うっかり頷きそうになるのを、かろうじて堪えた。
ここで同意してしまったら、それこそ家督相続問題で家臣たちを巻き込んだ兄弟喧嘩に発展してしまう。家督を継がずに済むなら是非そうしたいが、信行では荷が重すぎる。
修羅の国の人を主として仰いできた家臣たちにとって、信行では温い。
そして若いくせに頭が固くて融通が利かない。正義感が強くて真っすぐな気性といえば聞こえはいいが、権力を握りたい奴らにとっては扱いづらくて仕方なかろう。
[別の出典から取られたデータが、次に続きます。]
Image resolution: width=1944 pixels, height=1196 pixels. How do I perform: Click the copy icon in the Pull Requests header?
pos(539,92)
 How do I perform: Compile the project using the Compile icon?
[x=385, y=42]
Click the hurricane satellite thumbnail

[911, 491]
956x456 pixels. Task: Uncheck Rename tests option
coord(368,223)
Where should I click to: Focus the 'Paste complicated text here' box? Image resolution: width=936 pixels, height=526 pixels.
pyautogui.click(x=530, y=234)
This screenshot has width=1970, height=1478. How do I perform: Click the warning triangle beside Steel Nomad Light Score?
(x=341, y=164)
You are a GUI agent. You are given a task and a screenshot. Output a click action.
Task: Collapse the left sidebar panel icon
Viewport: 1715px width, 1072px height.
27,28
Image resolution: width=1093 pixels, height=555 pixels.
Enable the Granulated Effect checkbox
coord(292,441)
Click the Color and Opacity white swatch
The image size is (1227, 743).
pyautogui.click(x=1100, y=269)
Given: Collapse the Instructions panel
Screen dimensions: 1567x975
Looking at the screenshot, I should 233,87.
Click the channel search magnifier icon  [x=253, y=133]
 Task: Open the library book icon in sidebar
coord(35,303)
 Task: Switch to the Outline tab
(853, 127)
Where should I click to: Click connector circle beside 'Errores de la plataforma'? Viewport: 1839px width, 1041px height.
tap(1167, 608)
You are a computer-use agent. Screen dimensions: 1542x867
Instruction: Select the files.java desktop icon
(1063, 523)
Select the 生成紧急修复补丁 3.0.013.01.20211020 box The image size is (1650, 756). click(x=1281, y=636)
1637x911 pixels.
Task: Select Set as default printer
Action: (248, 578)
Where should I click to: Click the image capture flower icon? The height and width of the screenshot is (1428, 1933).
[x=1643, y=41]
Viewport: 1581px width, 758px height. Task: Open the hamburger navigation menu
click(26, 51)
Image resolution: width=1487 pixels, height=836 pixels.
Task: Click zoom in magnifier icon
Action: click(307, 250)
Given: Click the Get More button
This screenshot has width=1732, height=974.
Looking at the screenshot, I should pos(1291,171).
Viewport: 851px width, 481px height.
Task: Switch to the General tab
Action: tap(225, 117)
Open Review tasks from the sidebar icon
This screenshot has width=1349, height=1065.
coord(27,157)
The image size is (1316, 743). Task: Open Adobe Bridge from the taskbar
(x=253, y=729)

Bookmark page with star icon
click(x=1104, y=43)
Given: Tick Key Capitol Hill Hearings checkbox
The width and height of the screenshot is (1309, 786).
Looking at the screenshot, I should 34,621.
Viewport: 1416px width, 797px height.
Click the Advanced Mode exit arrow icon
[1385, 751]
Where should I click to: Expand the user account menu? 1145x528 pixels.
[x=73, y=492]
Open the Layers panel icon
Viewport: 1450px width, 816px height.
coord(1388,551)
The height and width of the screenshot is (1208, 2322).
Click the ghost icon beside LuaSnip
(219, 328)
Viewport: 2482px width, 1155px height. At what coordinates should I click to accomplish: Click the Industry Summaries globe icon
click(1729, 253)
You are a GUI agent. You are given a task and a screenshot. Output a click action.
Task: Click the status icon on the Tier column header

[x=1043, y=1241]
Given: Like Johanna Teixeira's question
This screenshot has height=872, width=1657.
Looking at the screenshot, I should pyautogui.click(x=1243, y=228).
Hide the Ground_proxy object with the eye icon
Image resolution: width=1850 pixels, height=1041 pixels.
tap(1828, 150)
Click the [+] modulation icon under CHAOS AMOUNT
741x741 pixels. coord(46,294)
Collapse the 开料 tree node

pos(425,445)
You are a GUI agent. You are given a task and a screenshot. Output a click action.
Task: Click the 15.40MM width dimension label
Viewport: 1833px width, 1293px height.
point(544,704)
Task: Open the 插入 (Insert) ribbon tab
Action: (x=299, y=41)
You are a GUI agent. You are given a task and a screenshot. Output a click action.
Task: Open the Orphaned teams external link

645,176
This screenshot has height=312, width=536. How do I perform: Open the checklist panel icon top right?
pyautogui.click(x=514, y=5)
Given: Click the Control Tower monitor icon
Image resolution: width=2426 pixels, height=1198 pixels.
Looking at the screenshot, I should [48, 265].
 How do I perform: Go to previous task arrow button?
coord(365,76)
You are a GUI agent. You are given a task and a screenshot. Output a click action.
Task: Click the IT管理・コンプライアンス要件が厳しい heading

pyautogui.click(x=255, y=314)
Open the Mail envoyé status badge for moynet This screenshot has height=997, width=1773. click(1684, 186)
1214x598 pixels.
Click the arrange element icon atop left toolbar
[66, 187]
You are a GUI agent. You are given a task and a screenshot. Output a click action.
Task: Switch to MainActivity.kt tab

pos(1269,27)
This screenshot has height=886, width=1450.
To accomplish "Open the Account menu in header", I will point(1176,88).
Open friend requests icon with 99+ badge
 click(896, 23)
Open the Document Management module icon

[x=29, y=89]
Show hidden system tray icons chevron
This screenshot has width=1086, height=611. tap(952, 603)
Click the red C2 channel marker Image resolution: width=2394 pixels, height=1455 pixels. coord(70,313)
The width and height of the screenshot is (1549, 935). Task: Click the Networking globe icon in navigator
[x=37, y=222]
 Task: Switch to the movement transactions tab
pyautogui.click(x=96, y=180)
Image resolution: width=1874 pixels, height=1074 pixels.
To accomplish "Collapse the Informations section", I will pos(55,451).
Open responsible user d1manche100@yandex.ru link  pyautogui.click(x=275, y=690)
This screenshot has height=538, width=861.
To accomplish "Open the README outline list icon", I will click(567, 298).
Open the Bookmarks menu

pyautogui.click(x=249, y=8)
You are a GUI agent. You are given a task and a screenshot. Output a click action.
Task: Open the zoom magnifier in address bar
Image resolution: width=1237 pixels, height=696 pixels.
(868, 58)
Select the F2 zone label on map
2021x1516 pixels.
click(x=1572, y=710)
ちなみに俺は傀儡にもならない「大うつけ」なので問題外。さっさと消えてほしいと思っている。
平手の爺が苦言を呈しつつ、厳しくサボりを戒めなかった理由がそこにある。
城内にいると、暗殺の危険性が爆上がりするのだ。特に飯がやばい。毒が仕込んであったりするそうだ。なんて勿体ないことを、と言うなかれ。
俺が死ねば任務完了。って、納得するか!
この辺りの事情を真面目な信行が把握しているかっていうことなんだが、面と向かって聞いたら間違いなく激怒される。曲がったことが大嫌いだもん、信行。
「ん~、参ったなあ」
ぽりぽりと頭をかきつつ、肩を怒らせながら去っていく背を見送った。
若様ご一行:城下町の名物。身分の隔てなく話が通じる相手なので、民からの評価が高い。とある事件を解決して以来、若様本人に相談しにくる人間が出てきた。